**INSTRUCTIONS TO FOLLOW:**
The material below holds a span beginning at the line with "Open the pic.twitter.com/EBGbuFAOd4 link" and ending at the line with "You are a computer-use agent. The width". Quote that span exactly, both ends included, and only that span.

**TASK DATA:**
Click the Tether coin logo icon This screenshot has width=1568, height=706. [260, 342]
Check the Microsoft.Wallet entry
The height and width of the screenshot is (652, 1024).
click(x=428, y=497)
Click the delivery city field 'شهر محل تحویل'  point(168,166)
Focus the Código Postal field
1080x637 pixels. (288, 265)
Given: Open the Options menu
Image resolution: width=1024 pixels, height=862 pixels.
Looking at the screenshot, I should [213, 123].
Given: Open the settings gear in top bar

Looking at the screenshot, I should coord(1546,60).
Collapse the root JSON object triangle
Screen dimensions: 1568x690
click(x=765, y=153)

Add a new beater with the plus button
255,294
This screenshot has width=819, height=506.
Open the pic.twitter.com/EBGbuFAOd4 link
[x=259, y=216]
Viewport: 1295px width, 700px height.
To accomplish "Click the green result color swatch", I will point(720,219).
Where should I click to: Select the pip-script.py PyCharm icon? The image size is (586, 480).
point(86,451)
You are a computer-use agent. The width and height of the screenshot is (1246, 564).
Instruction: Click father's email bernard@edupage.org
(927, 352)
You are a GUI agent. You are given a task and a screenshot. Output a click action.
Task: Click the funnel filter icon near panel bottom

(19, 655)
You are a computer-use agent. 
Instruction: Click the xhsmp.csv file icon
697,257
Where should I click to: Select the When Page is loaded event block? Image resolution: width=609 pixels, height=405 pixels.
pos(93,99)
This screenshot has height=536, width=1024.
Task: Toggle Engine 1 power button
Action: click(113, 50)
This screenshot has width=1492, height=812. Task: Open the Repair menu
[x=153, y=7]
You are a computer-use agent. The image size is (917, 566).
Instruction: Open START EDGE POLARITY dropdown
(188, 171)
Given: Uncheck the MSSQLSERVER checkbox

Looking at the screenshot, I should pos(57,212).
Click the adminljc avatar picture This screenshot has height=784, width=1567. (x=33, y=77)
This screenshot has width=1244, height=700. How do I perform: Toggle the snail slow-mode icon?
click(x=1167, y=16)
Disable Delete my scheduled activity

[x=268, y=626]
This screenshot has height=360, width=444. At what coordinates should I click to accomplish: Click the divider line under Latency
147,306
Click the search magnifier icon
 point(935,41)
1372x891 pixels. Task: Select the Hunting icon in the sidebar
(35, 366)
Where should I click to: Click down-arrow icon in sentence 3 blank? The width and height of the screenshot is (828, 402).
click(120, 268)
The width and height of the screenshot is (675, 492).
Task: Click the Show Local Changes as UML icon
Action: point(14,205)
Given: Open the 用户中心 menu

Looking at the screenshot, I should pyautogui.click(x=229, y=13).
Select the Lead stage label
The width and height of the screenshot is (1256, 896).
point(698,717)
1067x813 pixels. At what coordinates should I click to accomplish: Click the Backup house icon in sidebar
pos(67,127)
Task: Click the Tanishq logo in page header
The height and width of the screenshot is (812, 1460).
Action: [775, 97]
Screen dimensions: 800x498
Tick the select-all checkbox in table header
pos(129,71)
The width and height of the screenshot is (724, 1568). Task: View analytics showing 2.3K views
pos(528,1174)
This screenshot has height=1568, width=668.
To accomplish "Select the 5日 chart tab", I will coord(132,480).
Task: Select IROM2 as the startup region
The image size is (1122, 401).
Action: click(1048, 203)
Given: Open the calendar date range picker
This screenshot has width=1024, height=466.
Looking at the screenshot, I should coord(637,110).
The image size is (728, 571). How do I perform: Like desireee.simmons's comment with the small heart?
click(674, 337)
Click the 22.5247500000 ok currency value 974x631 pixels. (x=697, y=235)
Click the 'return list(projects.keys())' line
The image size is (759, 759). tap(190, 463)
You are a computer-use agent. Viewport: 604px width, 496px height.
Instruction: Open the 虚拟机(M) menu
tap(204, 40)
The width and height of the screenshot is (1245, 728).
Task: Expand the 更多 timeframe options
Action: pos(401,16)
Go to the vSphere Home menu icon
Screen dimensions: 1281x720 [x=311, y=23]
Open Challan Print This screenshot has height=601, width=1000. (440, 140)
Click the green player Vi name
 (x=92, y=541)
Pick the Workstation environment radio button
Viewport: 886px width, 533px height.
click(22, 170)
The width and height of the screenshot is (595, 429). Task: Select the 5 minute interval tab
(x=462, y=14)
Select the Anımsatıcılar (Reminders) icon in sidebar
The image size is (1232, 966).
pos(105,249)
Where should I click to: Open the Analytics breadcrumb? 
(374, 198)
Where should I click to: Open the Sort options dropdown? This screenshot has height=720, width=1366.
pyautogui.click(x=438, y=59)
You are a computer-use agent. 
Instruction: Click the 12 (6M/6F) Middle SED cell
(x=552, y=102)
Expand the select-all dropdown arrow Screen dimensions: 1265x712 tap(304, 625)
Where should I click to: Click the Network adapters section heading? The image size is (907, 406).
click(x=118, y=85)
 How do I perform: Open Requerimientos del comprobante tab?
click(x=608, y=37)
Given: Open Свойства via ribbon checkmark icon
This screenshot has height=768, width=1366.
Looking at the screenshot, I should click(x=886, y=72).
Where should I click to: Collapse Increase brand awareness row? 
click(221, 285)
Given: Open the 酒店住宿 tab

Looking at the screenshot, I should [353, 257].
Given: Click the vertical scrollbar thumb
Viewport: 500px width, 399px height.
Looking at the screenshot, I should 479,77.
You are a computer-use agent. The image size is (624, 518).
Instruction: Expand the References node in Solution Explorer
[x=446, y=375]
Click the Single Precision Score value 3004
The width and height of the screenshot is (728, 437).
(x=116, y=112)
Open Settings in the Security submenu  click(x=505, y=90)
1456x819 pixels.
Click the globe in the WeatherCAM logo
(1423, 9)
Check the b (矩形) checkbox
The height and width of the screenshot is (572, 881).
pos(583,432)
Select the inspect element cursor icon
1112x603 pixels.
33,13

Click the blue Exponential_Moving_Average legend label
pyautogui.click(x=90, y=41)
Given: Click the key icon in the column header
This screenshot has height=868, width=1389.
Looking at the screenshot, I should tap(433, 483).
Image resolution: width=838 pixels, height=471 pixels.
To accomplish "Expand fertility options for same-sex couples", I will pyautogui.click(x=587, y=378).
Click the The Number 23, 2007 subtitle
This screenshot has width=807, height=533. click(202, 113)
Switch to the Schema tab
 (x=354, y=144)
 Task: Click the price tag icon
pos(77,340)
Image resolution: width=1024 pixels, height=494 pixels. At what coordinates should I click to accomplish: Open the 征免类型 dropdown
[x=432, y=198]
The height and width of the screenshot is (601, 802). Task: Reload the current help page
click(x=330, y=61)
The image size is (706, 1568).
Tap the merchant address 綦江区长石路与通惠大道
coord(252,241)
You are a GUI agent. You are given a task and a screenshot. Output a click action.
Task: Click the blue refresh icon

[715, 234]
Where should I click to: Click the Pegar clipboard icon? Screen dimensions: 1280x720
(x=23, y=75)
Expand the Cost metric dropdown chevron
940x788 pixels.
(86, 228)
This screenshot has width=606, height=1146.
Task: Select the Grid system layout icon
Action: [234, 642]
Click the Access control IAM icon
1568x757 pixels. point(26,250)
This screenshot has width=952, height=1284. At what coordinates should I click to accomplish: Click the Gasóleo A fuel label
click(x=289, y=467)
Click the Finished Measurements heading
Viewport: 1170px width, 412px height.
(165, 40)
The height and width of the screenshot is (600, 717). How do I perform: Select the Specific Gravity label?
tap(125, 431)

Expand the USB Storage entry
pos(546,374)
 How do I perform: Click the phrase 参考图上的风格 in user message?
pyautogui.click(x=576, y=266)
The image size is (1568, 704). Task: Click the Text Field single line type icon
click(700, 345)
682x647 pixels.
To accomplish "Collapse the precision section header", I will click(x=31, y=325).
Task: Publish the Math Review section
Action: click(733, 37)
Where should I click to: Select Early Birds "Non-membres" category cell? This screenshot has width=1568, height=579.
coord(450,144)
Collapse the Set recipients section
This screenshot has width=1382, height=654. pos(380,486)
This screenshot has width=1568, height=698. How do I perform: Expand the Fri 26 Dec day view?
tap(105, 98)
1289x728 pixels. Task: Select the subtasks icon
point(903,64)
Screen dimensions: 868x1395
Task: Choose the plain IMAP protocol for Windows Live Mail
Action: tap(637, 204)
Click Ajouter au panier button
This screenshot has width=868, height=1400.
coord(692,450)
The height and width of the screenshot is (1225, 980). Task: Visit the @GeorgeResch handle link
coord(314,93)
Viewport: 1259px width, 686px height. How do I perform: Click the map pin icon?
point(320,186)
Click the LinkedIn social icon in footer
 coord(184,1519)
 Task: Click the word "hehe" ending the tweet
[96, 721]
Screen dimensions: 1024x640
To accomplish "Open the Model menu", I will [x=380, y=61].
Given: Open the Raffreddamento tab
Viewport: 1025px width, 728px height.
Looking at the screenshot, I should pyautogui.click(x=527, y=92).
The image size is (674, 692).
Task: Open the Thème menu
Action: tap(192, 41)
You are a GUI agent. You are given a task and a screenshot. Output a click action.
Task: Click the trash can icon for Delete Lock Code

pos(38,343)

**RESULT OF THIS EXERCISE:**
Open the pic.twitter.com/EBGbuFAOd4 link
[x=259, y=216]
Viewport: 1295px width, 700px height.
To accomplish "Click the green result color swatch", I will point(720,219).
Where should I click to: Select the pip-script.py PyCharm icon? The image size is (586, 480).
point(86,451)
You are a computer-use agent. The width and height of the screenshot is (1246, 564).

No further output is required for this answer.